Les avocats américains qui ont relevé le défi Zacarias Moussaoui (AFP)

Publié le par Michaëla Cancela-Kieffer

La disparate équipe d'avocats américains de Zacarias Moussaoui, premier accusé en lien avec les attentats du 11 septembre, a bataillé pendant quatre ans contre «le pouvoir et les ressources du gouvernement américain» et surtout contre son propre client.

Le premier, Gerald Zerkin, est sensible et frêle. À 57 ans, cet avocat de confession juive occupe un poste, très respecté, de «défenseur public», c'est-à-dire d'avocat payé par la justice fédérale pour défendre les indigents.

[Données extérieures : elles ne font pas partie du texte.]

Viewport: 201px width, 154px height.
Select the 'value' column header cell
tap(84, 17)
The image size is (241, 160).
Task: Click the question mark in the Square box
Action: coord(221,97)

Le deuxième, Edward MacMahon, grand brun de 45 ans au regard bleu perçant, proche des républicains, gouailleur et flamboyant, est très efficace pour malmener les témoins de l'accusation.


Le troisième, Alan Yamamoto
, 60 ans, fils de Japonais internés dans des camps américains pendant la seconde guerre mondiale, toujours souriant, est le seul qui arrive encore à communiquer avec Moussaoui.

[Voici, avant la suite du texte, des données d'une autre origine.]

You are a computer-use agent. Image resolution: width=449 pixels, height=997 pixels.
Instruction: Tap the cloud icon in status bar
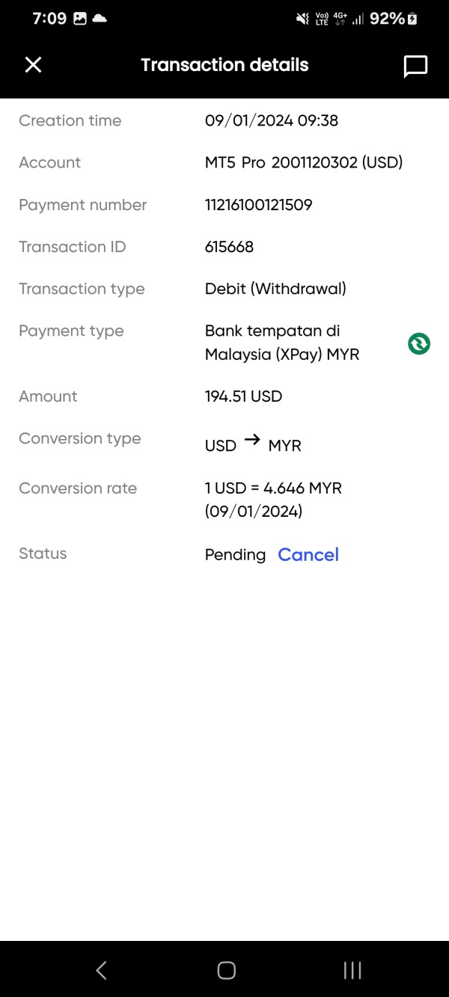tap(99, 19)
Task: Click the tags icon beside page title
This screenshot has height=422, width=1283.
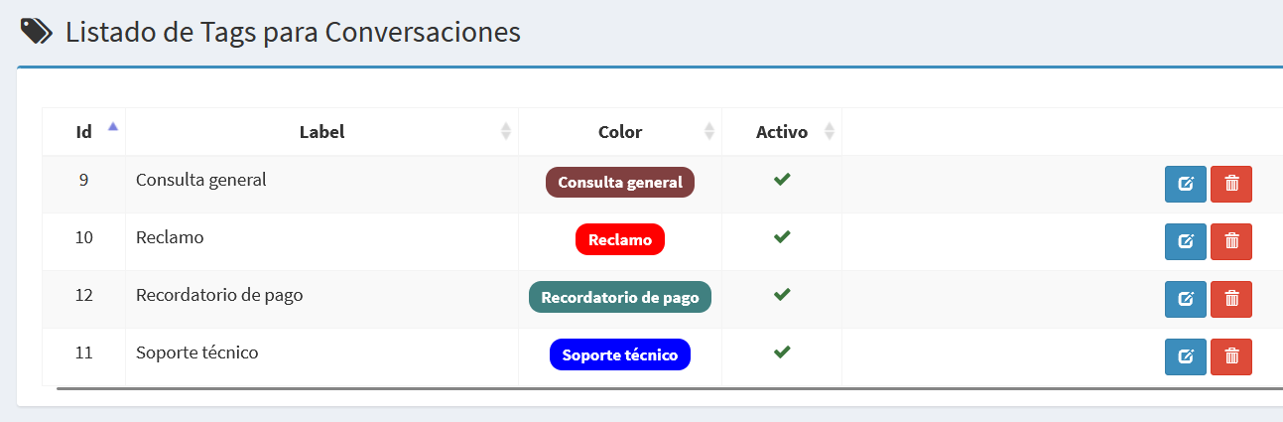Action: coord(37,32)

Aucun des trois principaux avocats de la défense ne regrettera, après le procès, ce client qui les insulte depuis 2002: «geisha Yamamoto», «fasciste d'extrême-droite» MacMahon, «juif zélote» Zerkin.

Face à l'impossibilité de communiquer avec Zacarias Moussaoui, qui s'est montré persuadé qu'ils cherchaient à le tuer, ils ne pouvaient démissionner en bloc: aux États-Unis, un tel acte relève de l'«offense à la cour», passible de poursuites.

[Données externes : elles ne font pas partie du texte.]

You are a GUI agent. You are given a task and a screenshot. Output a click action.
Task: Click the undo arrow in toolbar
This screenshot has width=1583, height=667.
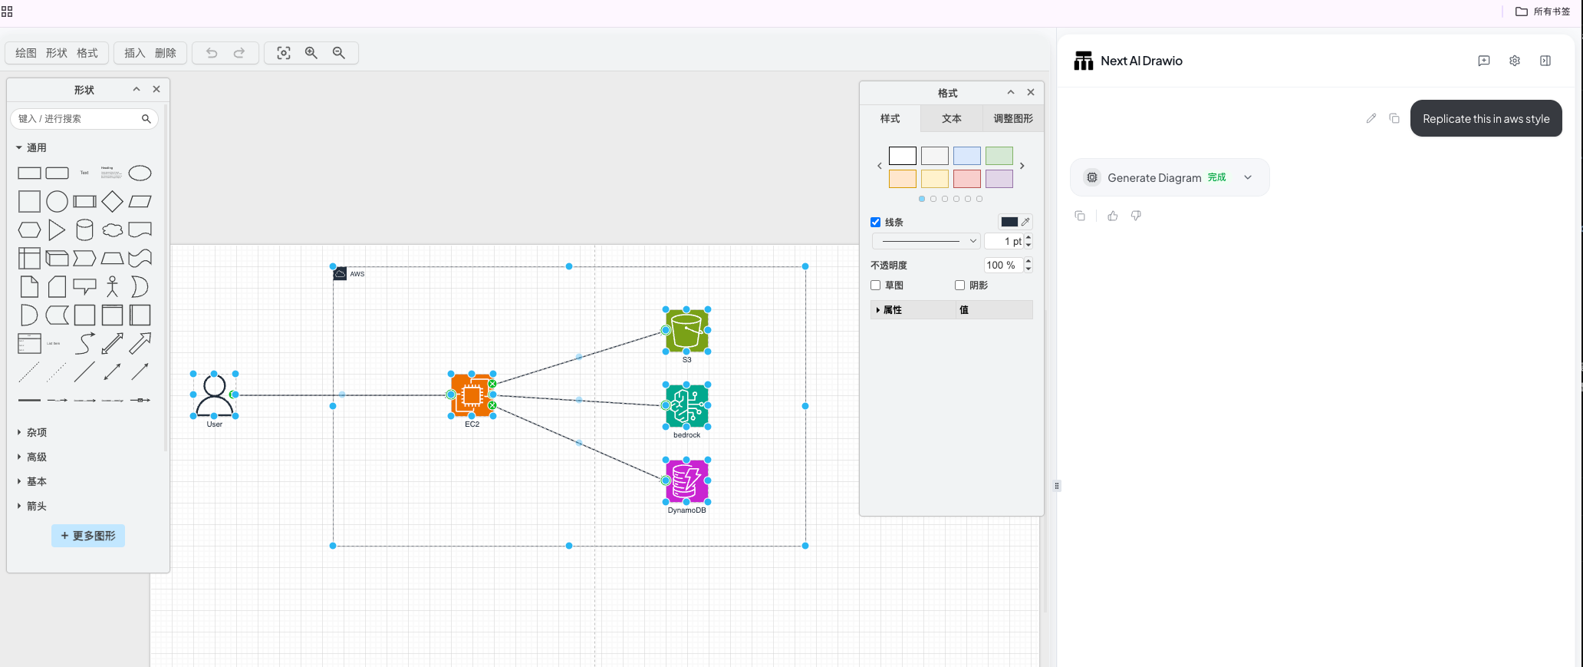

Mais ces avocats payés dans ce cas par le ministère américain de la Justice ont mis toute leur énergie dans l'affaire, selon Me François Roux, l'avocat français qui les a assistés.

«Le contribuable américain peut avoir la certitude que les fonds utilisés l'ont bien été», témoigne-t-il.

«J'ai vu des gens travaillant jusqu'à l'épuisement», ajoute-t-il en se souvenant des journées de «quatorze heures» passées sur les routes de France et du Maroc, sur les traces de Moussaoui et de son enfance, en préparation du procès.

Pour lui épargner la peine de mort, l'équipe a choisi une défense de rupture... contre son propre client, au risque de manquer de tact et au point de déplaire à la mère du Français, Aïcha el-Wafi.

Moussaoui, un membre d'Al-Qaeda, a ainsi été dépeint par sa défense comme une «caricature de terroriste», un raté, un mythomane schizophrène qui ne mérite par de mourir en «martyr».

Où cette équipe a-t-elle puisé son inspiration, alors que le Français mettait en pièces son travail, plaidant coupable contre son avis ou prenant la parole pour insulter juge et jurés ?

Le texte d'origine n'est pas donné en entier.